As the number of cycles increases, metabolic water generated by methanogens under high initial salinity conditions significantly reduces formation water salinity, causing the CH4 production rate to gradually increase and approach levels observed in low salinity environments. Meanwhile, the increased water volume leads to a decrease in gas storage capacity, with this effect becoming more pronounced at higher initial total CO2-H2 pressures. When the initial CO2-H2 total pressure reaches 15.2 MPa, the gas storage capacity decreases by 18.6% after five cycles, while the CH4 production rate rises to 4.28×10−3 mol/(L·d).

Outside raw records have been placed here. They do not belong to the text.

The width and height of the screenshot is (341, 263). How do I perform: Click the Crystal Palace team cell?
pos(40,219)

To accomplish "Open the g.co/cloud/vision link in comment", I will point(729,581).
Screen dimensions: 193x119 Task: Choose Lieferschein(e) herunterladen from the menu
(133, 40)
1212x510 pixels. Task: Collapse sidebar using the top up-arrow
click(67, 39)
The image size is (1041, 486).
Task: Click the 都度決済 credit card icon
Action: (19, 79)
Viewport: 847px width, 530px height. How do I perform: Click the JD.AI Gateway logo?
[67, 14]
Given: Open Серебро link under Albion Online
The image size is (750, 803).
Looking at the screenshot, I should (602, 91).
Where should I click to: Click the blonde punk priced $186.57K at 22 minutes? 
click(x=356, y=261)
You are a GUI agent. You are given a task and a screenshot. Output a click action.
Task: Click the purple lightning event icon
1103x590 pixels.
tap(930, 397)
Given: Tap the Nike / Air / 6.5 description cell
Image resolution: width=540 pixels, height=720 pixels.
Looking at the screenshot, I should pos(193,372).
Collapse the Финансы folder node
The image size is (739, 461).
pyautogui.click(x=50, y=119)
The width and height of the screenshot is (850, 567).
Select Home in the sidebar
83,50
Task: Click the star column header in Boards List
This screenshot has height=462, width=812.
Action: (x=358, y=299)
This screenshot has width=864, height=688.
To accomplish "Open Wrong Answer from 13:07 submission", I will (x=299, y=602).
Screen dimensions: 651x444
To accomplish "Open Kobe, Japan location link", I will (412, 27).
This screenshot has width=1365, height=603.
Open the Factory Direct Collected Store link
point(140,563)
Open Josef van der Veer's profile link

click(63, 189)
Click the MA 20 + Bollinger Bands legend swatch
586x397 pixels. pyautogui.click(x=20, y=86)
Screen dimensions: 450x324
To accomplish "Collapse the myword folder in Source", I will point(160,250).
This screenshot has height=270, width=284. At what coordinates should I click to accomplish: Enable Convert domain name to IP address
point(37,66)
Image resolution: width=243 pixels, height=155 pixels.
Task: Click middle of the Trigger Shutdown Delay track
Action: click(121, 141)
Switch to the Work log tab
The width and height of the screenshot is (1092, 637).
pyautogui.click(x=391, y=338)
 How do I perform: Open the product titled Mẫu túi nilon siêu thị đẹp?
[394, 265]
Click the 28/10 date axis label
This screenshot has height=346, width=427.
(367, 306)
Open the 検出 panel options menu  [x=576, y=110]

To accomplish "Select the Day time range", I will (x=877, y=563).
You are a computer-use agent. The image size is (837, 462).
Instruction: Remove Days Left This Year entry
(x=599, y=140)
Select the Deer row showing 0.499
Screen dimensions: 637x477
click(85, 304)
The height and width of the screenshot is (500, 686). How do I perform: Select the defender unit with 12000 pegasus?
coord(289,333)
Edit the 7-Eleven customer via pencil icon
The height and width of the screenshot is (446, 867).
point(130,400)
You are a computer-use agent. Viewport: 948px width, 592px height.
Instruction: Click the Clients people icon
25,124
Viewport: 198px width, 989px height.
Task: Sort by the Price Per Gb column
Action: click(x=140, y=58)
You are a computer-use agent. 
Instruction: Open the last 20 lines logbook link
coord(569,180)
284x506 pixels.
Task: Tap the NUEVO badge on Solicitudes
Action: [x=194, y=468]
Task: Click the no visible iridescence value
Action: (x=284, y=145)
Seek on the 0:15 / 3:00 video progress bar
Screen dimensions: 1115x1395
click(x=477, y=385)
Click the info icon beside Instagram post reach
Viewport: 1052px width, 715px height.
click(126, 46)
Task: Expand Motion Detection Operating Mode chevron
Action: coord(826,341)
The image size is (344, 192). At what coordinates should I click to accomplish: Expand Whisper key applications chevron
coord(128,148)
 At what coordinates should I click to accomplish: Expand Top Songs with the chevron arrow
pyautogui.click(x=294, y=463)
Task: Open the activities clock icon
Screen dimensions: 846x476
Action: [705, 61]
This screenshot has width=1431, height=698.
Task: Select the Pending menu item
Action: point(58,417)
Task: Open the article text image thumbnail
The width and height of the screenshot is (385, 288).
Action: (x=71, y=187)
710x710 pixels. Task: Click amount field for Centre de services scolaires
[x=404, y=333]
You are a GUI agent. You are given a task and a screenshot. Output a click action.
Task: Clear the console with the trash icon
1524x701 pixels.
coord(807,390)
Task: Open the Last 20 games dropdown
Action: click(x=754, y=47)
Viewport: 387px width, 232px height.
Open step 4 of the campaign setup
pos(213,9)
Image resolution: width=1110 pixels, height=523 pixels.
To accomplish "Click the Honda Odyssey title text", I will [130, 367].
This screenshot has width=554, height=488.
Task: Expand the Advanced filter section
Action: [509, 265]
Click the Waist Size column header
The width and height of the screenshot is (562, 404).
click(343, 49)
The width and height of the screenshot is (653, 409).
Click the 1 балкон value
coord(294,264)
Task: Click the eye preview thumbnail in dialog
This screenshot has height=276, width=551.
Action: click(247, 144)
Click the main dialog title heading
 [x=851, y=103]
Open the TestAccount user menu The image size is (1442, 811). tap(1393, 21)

Reservoir temperature changes caused by bioheat from methanogen metabolism are significantly affected by heat loss. Under conditions neglecting heat loss, the reservoir temperature can increase by as much as 17.1 °C after five cycles (10 years). When the initial reservoir temperature is relatively high, the elevated temperature inhibits methanogen metabolic activity, thereby reducing CH4 production efficiency.

Nomenclature

CA—molar concentration of electron acceptor, mol/L;
CD—molar concentration of electron donor, mol/L;
Ct—total heat capacity of the solid, water, and gas phases, J/K;
d—decay coefficient, s−1;
FX—biomass capacity factor, dimensionless;
KA—half-saturation constant of electron acceptor, mol/L;
KD—half-saturation constant of electron donor, mol/L;
N—biomass concentration of methanogens, g/L;
rbio—change rate of methanogen biomass, g/(L·s);
rs—substrate consumption rate, mol/(L·s);
Y—yield coefficient, g/mol;
ΔH—enthalpy change of the methanation reaction, J/mol;
Δn—amount of increased CH4 in the gas phase, mol;
ΔT—temperature increment, K;
μgr—specific growth rate, s−1;
μopt—specific growth rate under optimal conditions, s−1;
ψpH—pH-related influencing factor, dimensionless;
ψs—salinity-related influencing factor, dimensionless;
ψT—temperature-related influencing factor, dimensionless;
η—heat loss coefficient, dimensionless.